In February of 2023, General Motors filed for two new trademark applications for their Chevrolet and Cadillac brands, which cover downloadable digital media files containing collectible artwork, text, audio, and video that have been authenticated as nonfungible tokens. Similarly, French clothing giant Lacoste filed five trademark applications for “CHAMPS-ELYSEES,” which detail plans for NFTs, crypto transaction software, virtual clothing, stores for virtual goods, and virtual real estate services.
Even larger retail corporations such as Walmart have been getting in on the action, filing trademark applications for the “SamsClub” name and logo, which include plans for NFTs, blockchain software, virtual reality healthcare, cryptocurrency trading, brokerage, and financial services.
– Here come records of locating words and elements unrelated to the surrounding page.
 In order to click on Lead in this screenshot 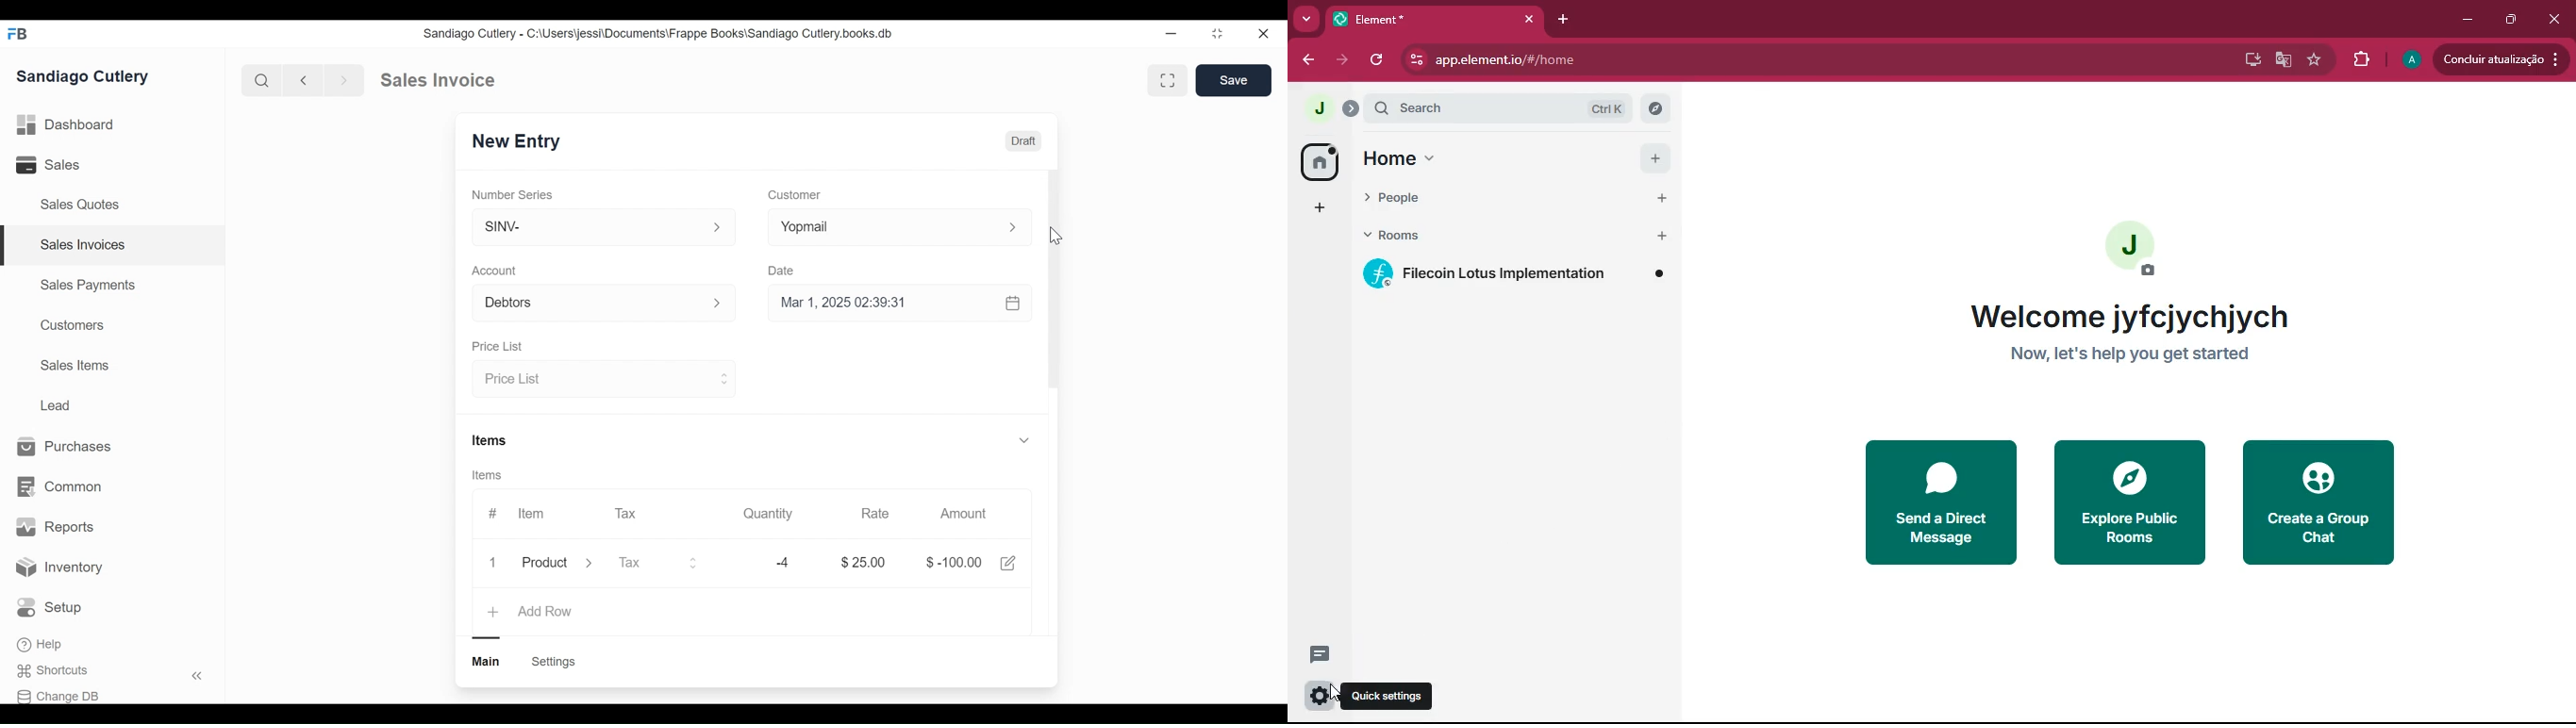, I will do `click(56, 404)`.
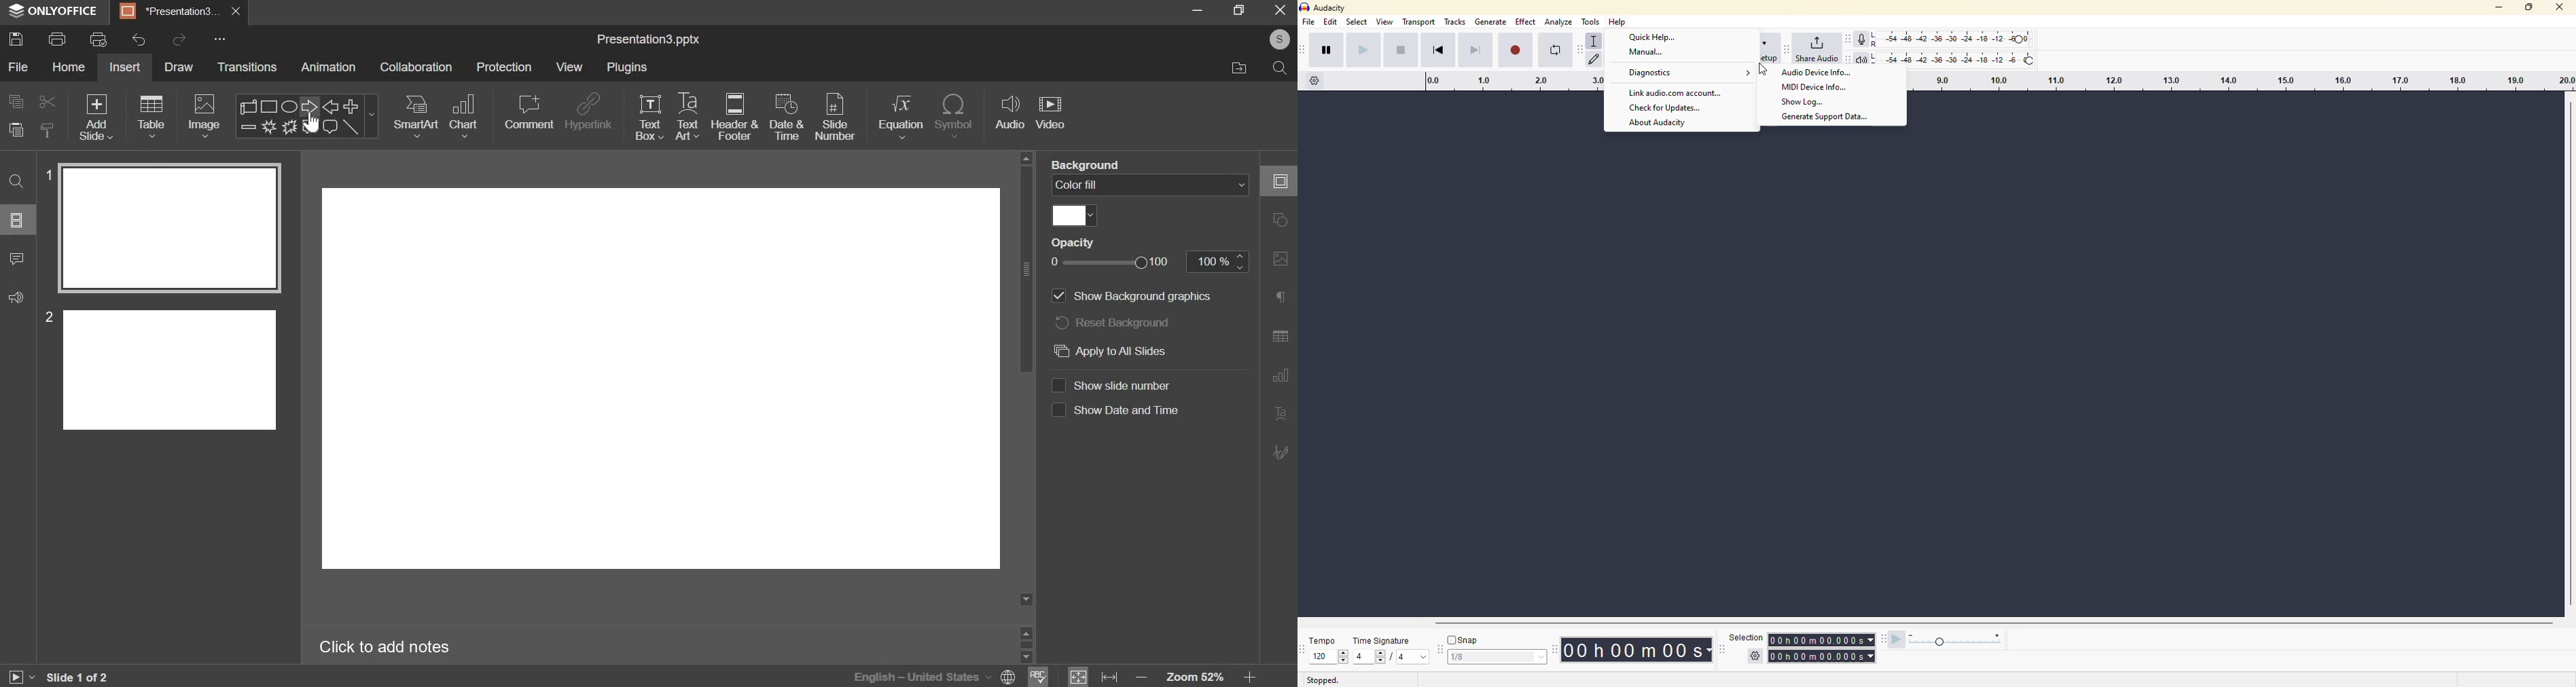  What do you see at coordinates (16, 182) in the screenshot?
I see `find` at bounding box center [16, 182].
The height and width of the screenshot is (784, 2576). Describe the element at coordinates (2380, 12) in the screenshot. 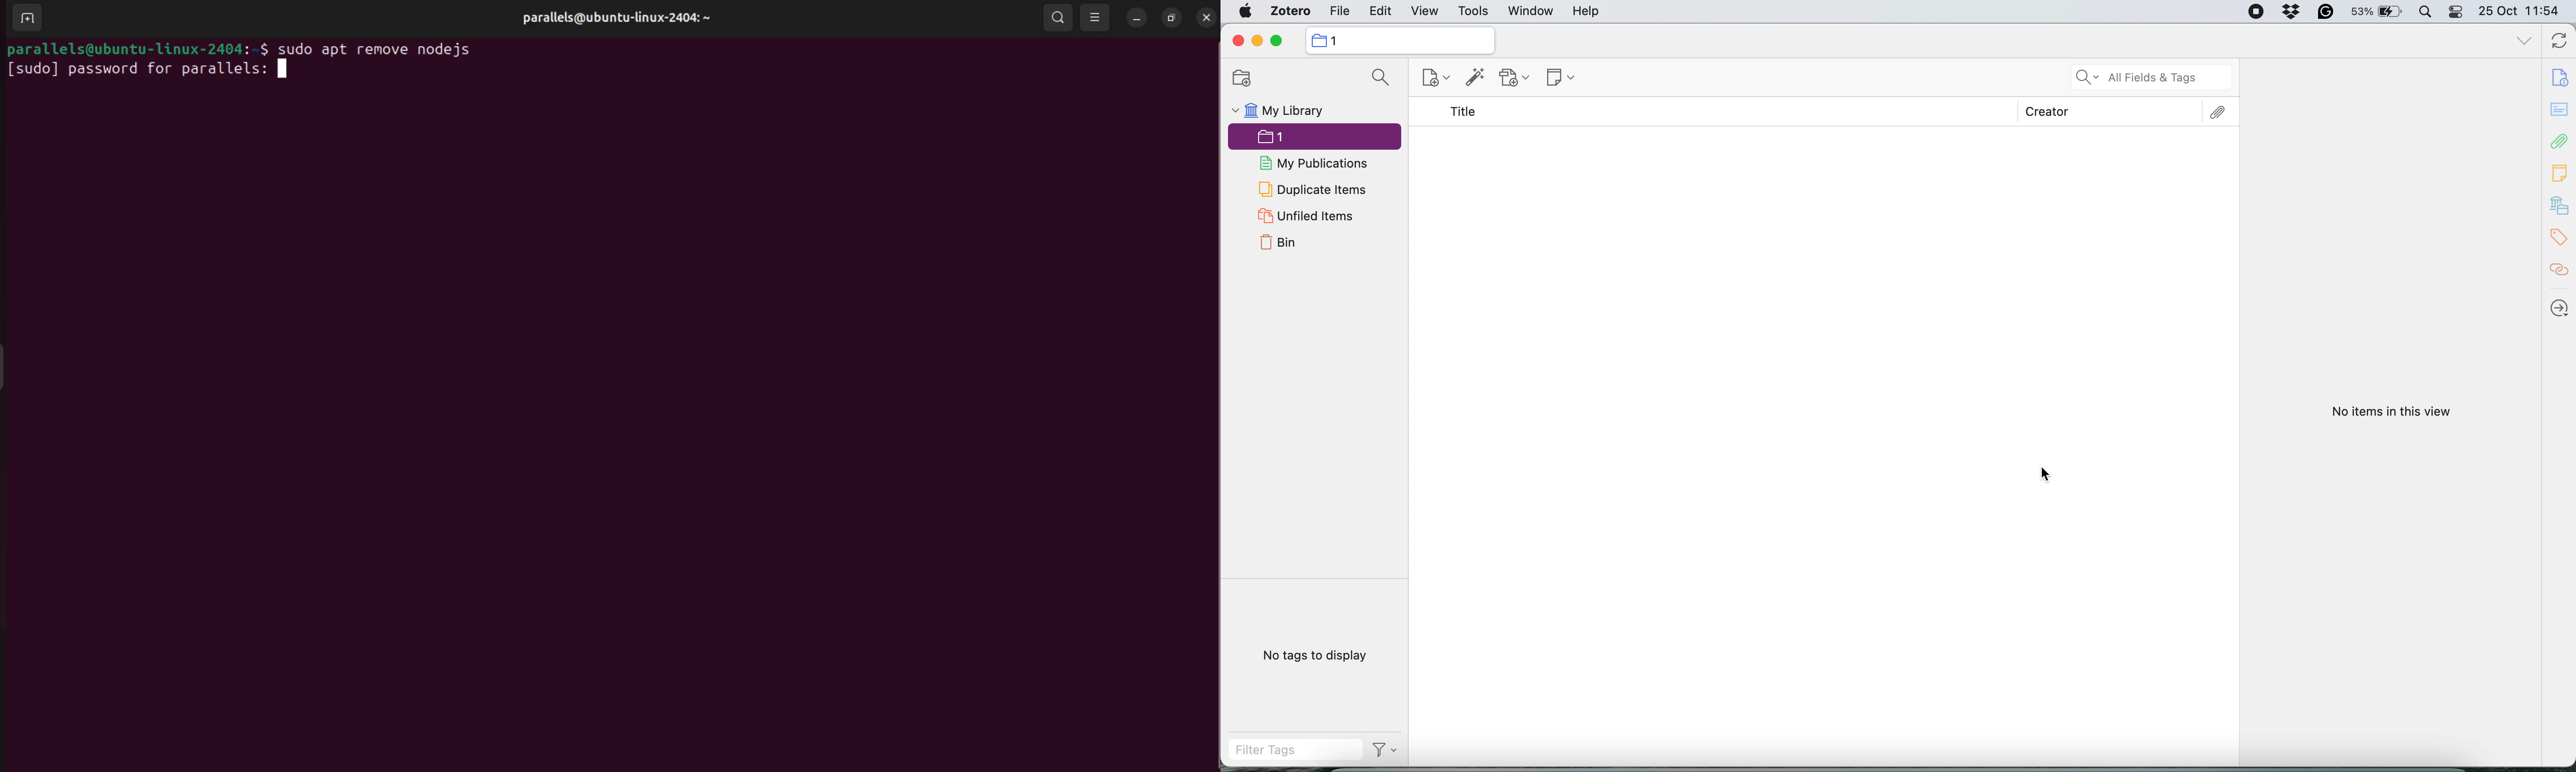

I see `53% battery` at that location.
But it’s not just these well-known brands that are filing trademarks. In fact, pet food firm Pedigree, insurance company Nationwide, Irish distillers Jameson, French fashion giant Yves Saint-Laurent, and even the National Geographic Society have all filed trademark applications in January alone, covering Web3, NFTs, the metaverse, and crypto-related products.
Despite the recent bear market, there has been a record number of trademark applications for NFTs, metaverse, and crypto-related products in 2022, according to intellectual property lawyers. This suggests that even though the markets may be volatile, companies are still willing to invest in the digital future and secure their place in it.
As the digital landscape continues to evolve, it’s clear that trademarks will play a critical role in defining and protecting brand identities in the realms of Web3, NFTs, and the metaverse. And with multinational corporations leading the way in filing for trademarks, it’s likely that smaller businesses and startups will follow suit in order to stay competitive and relevant in these emerging markets.